O Supremo Tribunal de Justiça (STJ) da Rússia retirou esta quinta-feira o movimento talibã, que domina o Afeganistão, da sua lista de organizações terroristas, abrindo caminho para o reconhecimento pelo Kremlin das novas autoridades afegãs.

A decisão entra imediatamente em vigor, indicou o STJ russo, após o Gabinete do Procurador-Geral da Rússia ter pedido que os talibãs deixassem de ser um grupo terrorista, estatuto que mantinha desde 2003.

A decisão representa uma vitória diplomática para os talibãs, porque esse estatuto tornava qualquer contacto com o grupo punível ao abrigo da legislação russa.

Apesar da designação, delegações talibãs participaram em diversos fóruns organizados pela Rússia, numa altura em que Moscovo tem procurado afirmar-se como mediador regional.

A decisão do tribunal surge na sequência de um pedido do gabinete do Procurador-Geral e após a adoção, no ano passado, de uma lei que permite a suspensão judicial da designação oficial de uma organização como terrorista.

Em março, o Ministério Público russo solicitou a retirada dos talibãs da lista de organizações designadas como "terroristas" na Rússia e, consequentemente, proibidas.

Os talibãs, atualmente no poder no Afeganistão, tomaram Cabul, a capital, a 15 de agosto de 2021, após o colapso do governo apoiado pelos Estados Unidos, seguido poucos dias depois pela retirada total das tropas norte-americanas.

"Potenciais parceiros económicos e na luta antiterrorista"

Desde então, Moscovo tem procurado normalizar as suas relações com o novo regime afegão, que considera um potencial parceiro económico e na luta contra o terrorismo.

Contudo, a decisão do Supremo Tribunal russo não equivale, nesta fase, a um reconhecimento formal do governo talibã.

Este último não foi oficialmente reconhecido por nenhum país, devido, nomeadamente, à situação desastrosa dos direitos das mulheres no Afeganistão.

No entanto, além da Rússia, o Paquistão, a China, o Irão e a maioria dos países da Ásia Central mantêm relações diplomáticas de facto com o regime afegão.

Moscovo recebeu em diversas ocasiões emissários talibãs no seu território, mesmo antes do seu regresso ao poder.

A aproximação entre o Kremlin e Cabul pareceu acelerar-se após um atentado, em março de 2024, nos arredores de Moscovo: 145 pessoas foram mortas numa sala de concertos por quatro atiradores do grupo Estado Islâmico do Khorasan (EI-K), a filial regional da organização jihadista presente no Afeganistão.

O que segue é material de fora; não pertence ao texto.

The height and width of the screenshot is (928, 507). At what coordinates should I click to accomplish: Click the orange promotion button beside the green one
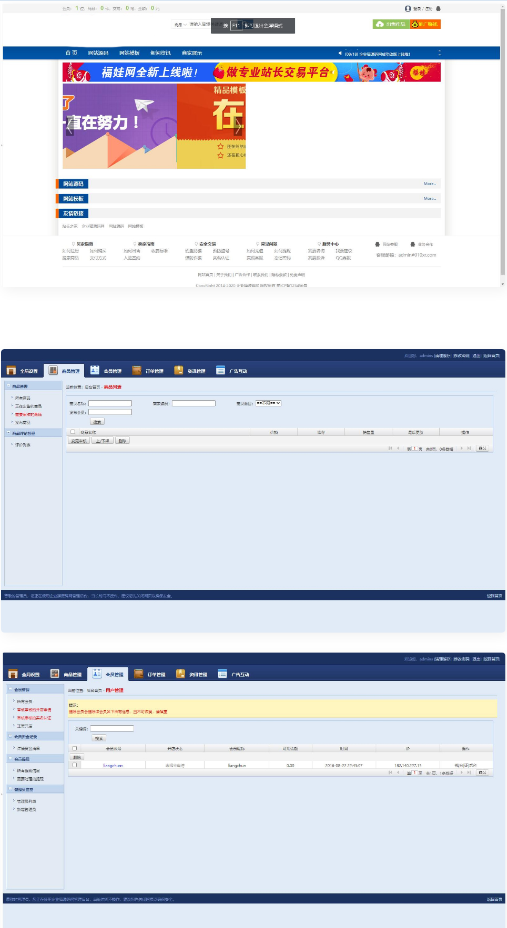pyautogui.click(x=425, y=24)

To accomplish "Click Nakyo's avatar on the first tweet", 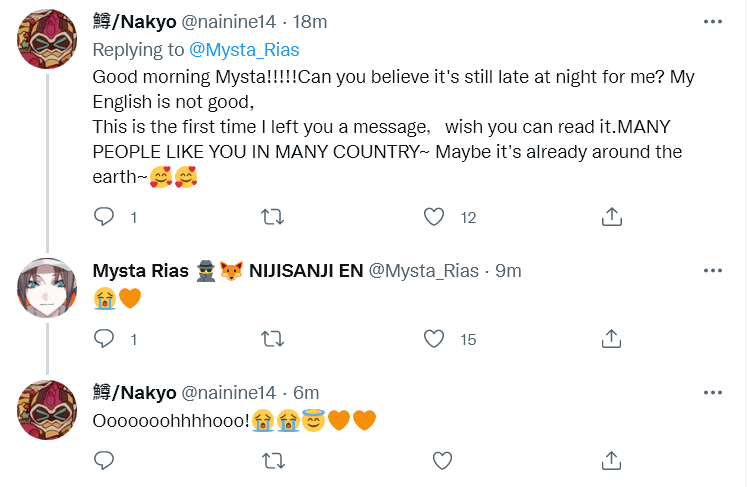I will point(47,39).
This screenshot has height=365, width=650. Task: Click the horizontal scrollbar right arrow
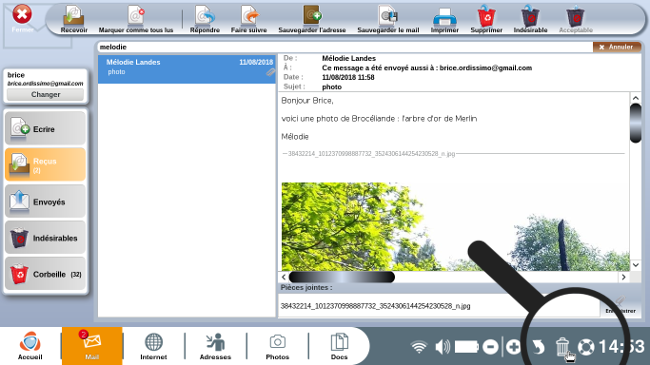tap(623, 277)
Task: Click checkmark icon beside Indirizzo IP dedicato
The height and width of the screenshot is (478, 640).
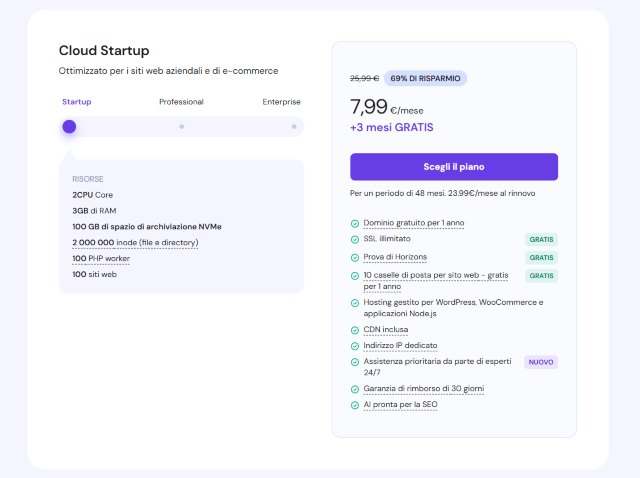Action: (355, 346)
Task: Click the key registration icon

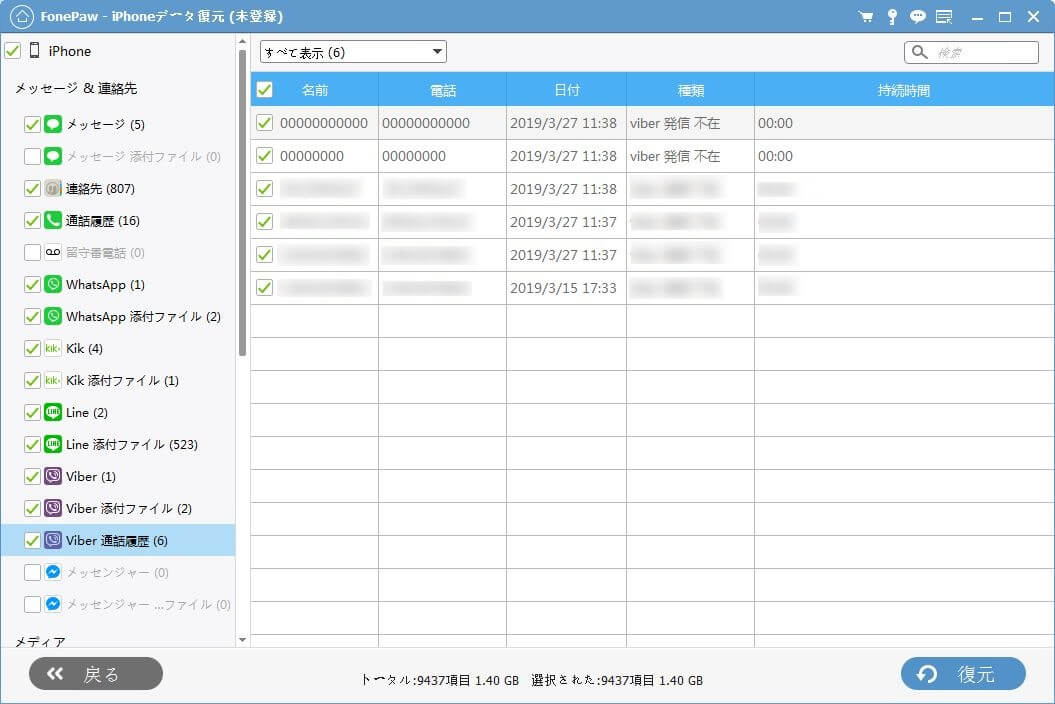Action: 892,17
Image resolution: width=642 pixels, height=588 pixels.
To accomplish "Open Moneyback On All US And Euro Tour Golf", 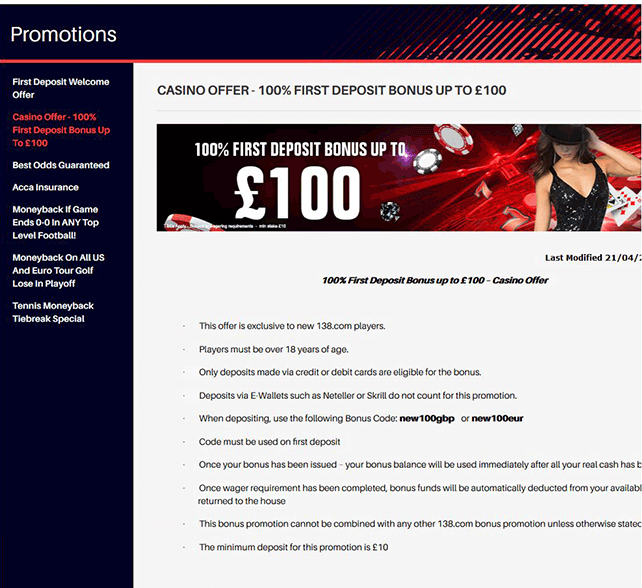I will pos(58,270).
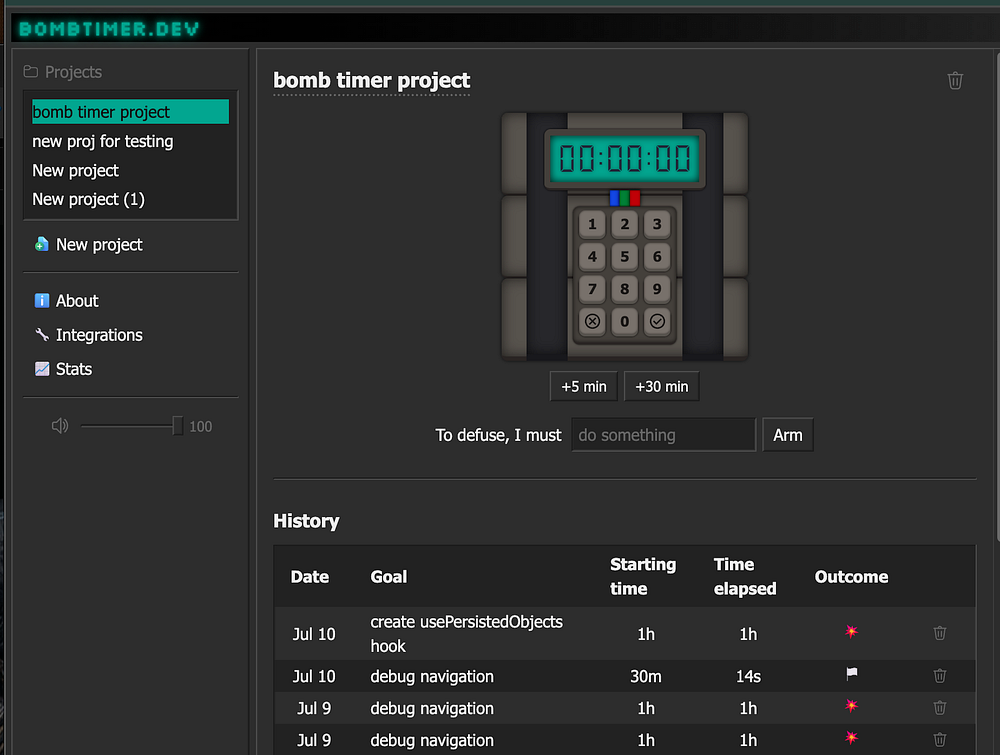The width and height of the screenshot is (1000, 755).
Task: Open the Stats page
Action: pos(73,369)
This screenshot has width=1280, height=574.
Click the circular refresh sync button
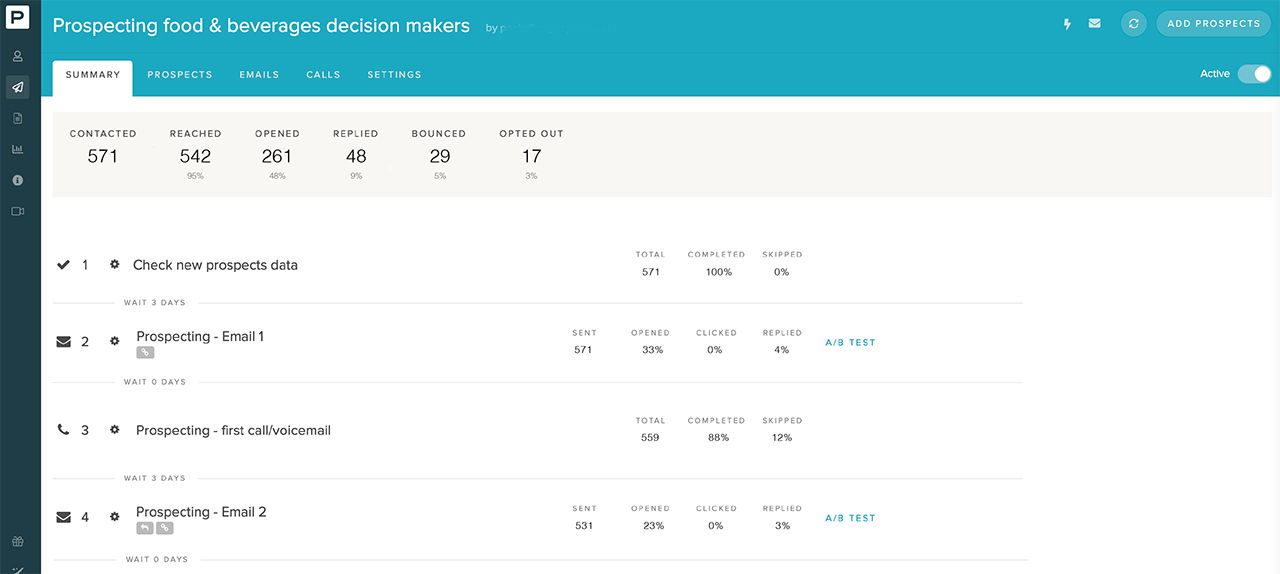[1133, 23]
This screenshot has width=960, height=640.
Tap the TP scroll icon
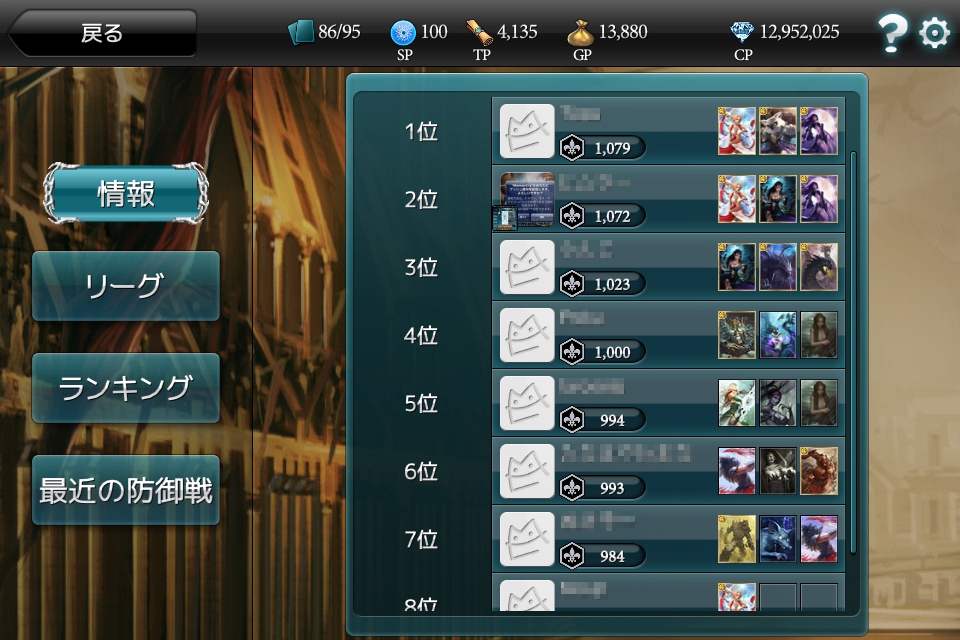[x=479, y=32]
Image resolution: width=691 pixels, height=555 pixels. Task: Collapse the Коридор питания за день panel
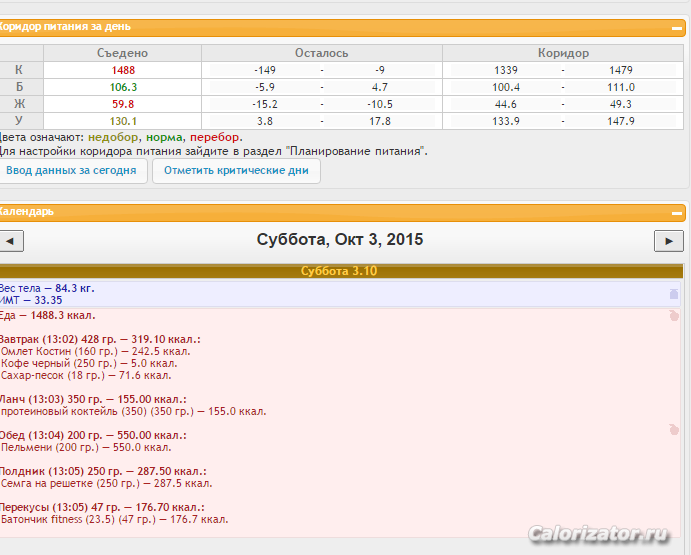(677, 28)
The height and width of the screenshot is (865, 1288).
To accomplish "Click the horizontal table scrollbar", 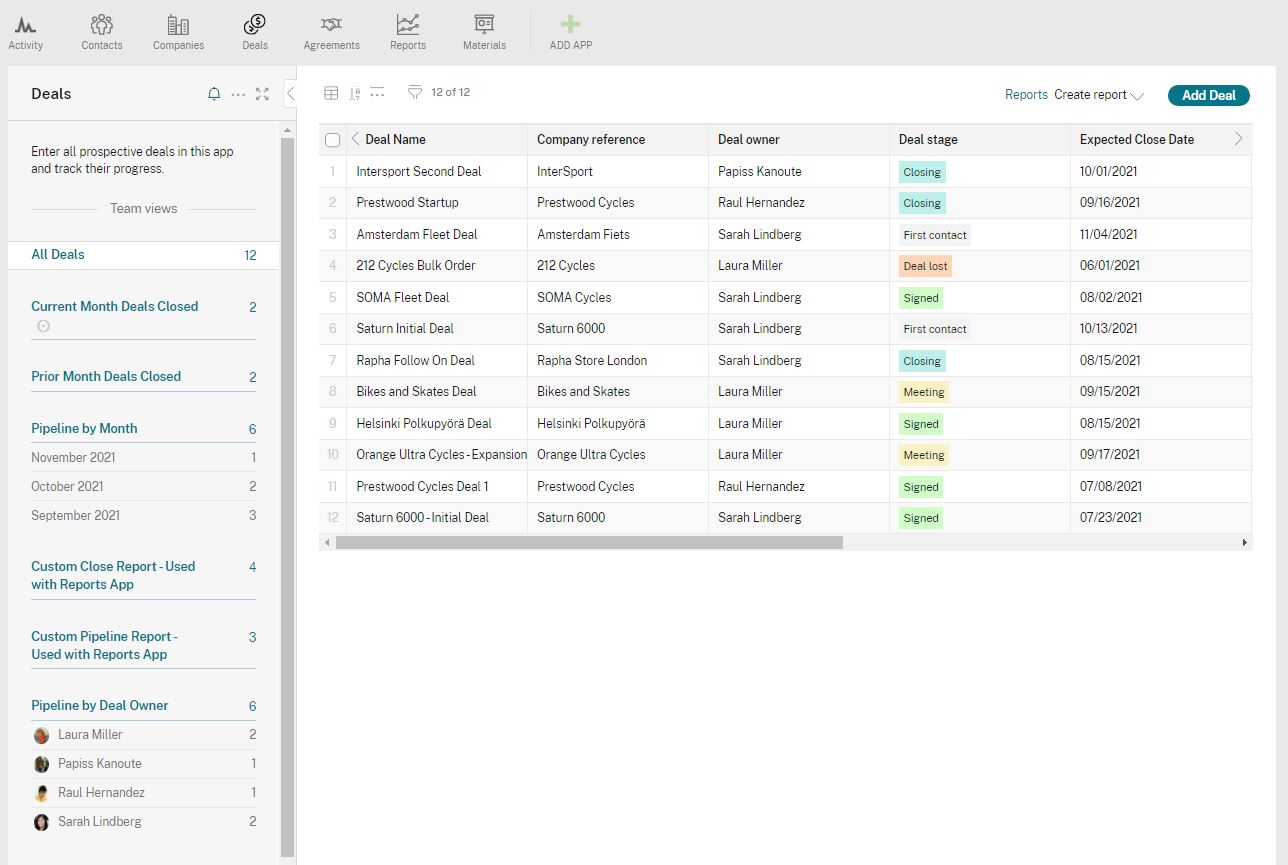I will point(589,542).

Em julho de 2024, o presidente russo, Vladimir Putin, afirmou considerar os talibãs como "aliados na luta contra o terrorismo". Posteriormente, assinou no final de 2024 uma nova lei que permite às autoridades russas retirar o nome de um grupo da lista de organizações proibidas no país.

Segundo este texto, a proibição de uma organização pode, doravante, ser "temporariamente suspensa" pela justiça em caso de "provas reais" de que o grupo em causa deixou de promover "o terrorismo".

Em outubro de 2024, o chefe da diplomacia russa, Serguei Lavrov, apelou ao Ocidente para que levante as sanções impostas ao Afeganistão e assuma a "responsabilidade" pela reconstrução do país, devastado por décadas de guerra.

O secretário do Conselho de Segurança russo, Serguei Shoigu, deslocou-se a Cabul no final de dezembro, numa rara visita de um alto responsável estrangeiro, durante a qual declarou querer reforçar a "cooperação" com o Afeganistão.

Vários dirigentes talibãs combateram Moscovo nos anos 1980, durante a guerra travada durante uma década no país pela antiga URSS.